Alors que fatigué
Alors que fatigué d’une marche brûlante,
Le voyageur s’assied sur le bord d’un fossé,
Il ne détourne pas son regard vers la pente
Ou le sentier pierreux où son pied a glissé.
Il promène en avant ses yeux vers la campagne,
Et lorsqu’à l’horizon il voit poindre un clocher,
Ou les troupeaux paissant au flanc de la montagne
Il reprend son bâton et se met à marcher.
Son pied, meurtri naguère aux cailloux de la route,
A repris sa puissance et son agilité,
Et de son front brûlé par l’ardeur de la voûte
La lassitude a fui pour la sérénité.
Qu’importe alors pour lui qu’au matin du voyage
La ronce et la broussaille aient entravé ses pas ?
Qu’importe le buisson qui barra son passage,
Quand il voit son toit rouge et sa maison là-bas ?
Ainsi devrions-nous, au soir de la souffrance,
Étendre sur nos maux le voile de l’oubli ;
Ainsi devrions-nous posséder la puissance
D’oublier à jamais un malheur accompli.
Qu’importe le passé ? qu’importe hier ? L’aurore
Sera-t-elle moins jeune et moins belle demain,
Parce que l’ouragan tordit le sycomore
Et joncha de débris la poudre du chemin ?
Et l’étoile qui luit au-dessus d’un cratère,
Est-elle moins brillante après le flot cendreux
Qui voila tout un soir aux regards de la terre
Les rayons argentés de son front lumineux ?
Comme un soldat blessé cherche d’abord ses armes,
Sans s’occuper du sang qui découle de lui,
Un cœur valeureux trouve, au sein de ses alarmes,
Contre des maux futurs un souverain appui.
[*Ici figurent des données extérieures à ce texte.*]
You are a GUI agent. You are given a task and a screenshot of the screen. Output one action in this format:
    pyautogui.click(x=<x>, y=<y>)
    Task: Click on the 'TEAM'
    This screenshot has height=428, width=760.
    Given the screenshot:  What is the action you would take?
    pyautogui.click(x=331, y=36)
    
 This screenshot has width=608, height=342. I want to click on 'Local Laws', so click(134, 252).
Les forts seuls ont souffert ! C’est pour les nobles âmes,
Que sont les golgothas et les trous de la croix.
C’est dans les bras vaillants que sont les oriflammes.
Dieu l’écrivit peut-être aux tables de ses lois.
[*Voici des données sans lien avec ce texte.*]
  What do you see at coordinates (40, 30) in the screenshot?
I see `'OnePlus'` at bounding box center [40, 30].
Car si des passereaux il protège la mère,
S’il mesure aux brebis la rigueur des frimas,
De l’aigle dont la foudre a fait écrouler l’aire
Il laisse les accents se perdre sur l’Atlas.
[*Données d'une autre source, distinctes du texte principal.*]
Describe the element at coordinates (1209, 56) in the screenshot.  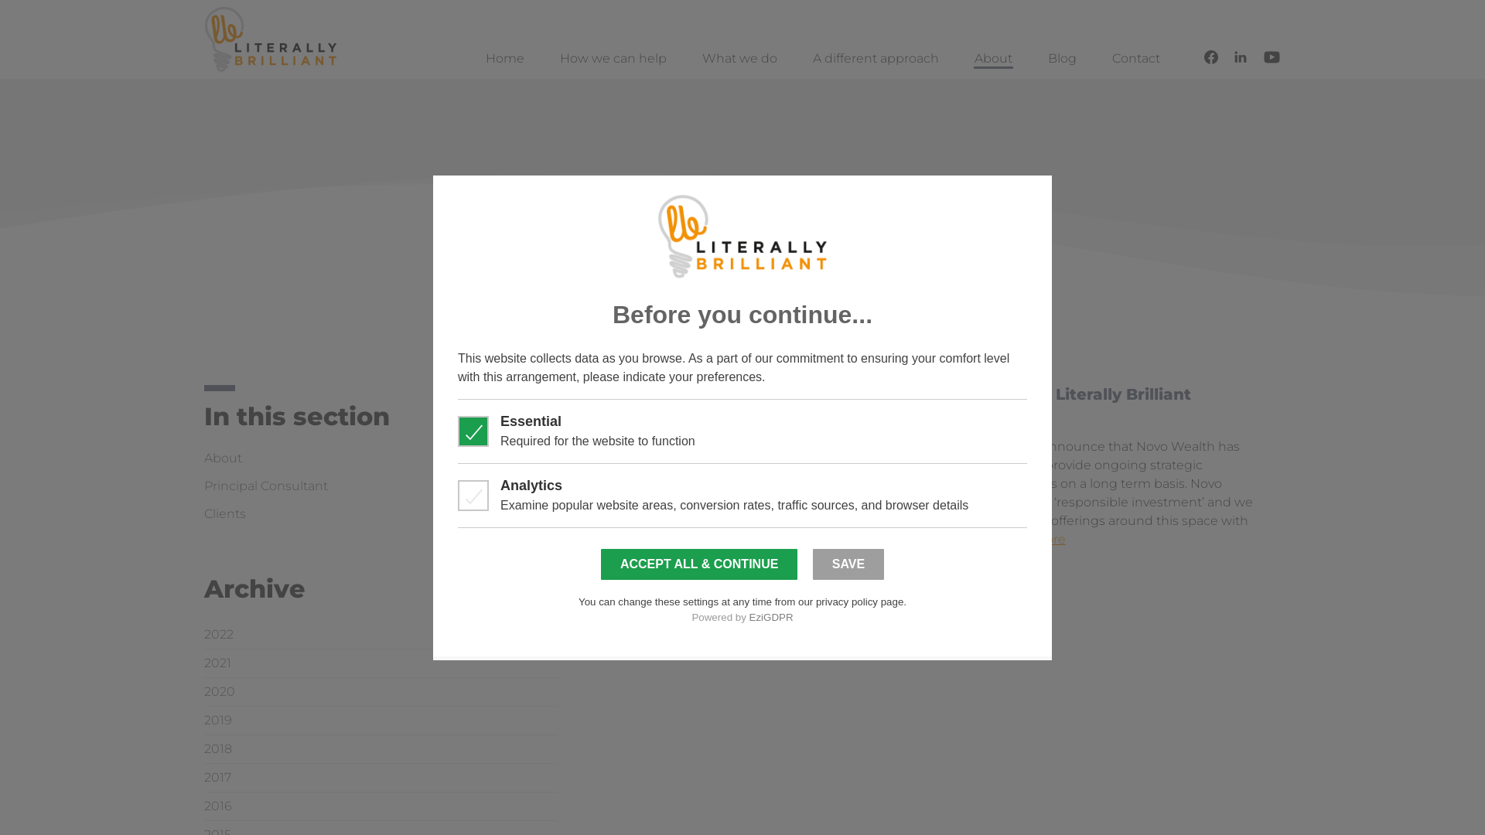
I see `'Follow us on Facebook'` at that location.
Et le lion qui fuit, emportant dans sa rage
La flèche du chasseur dans son flanc entr’ouvert,
Peut en vain de ses cris ébranler le nuage :
À son rugissement seul répond le désert.
Point de pitié pour lui, Dieu n’entend pas la plainte
De ceux dont le courage est égal au malheur ;
Il sait qu’il les marqua de sa suprême empreinte,
Il sait qu’il les a faits plus grands que la douleur.
Il sait qu’un cœur plus fort palpite en leur poitrine ;
Il sait qu’il les a faits pour des destins fâcheux,
Il sait qu’il les forgea sur l’enclume divine,
Qu’il les trempe aux rayons de ses célestes feux !
Et qui n’a pas d’ailleurs sombré dans quelqu’abîme ?
Qui n’a pas au chagrin payé sa dîme un jour ?
Qui n’a, faibles ou forts, d’une arène anonyme
Ensanglanté le sol et souffert à son tour !
Claudia BACHI.
Paru dans La France littéraire, artistique, scientifique en 1859.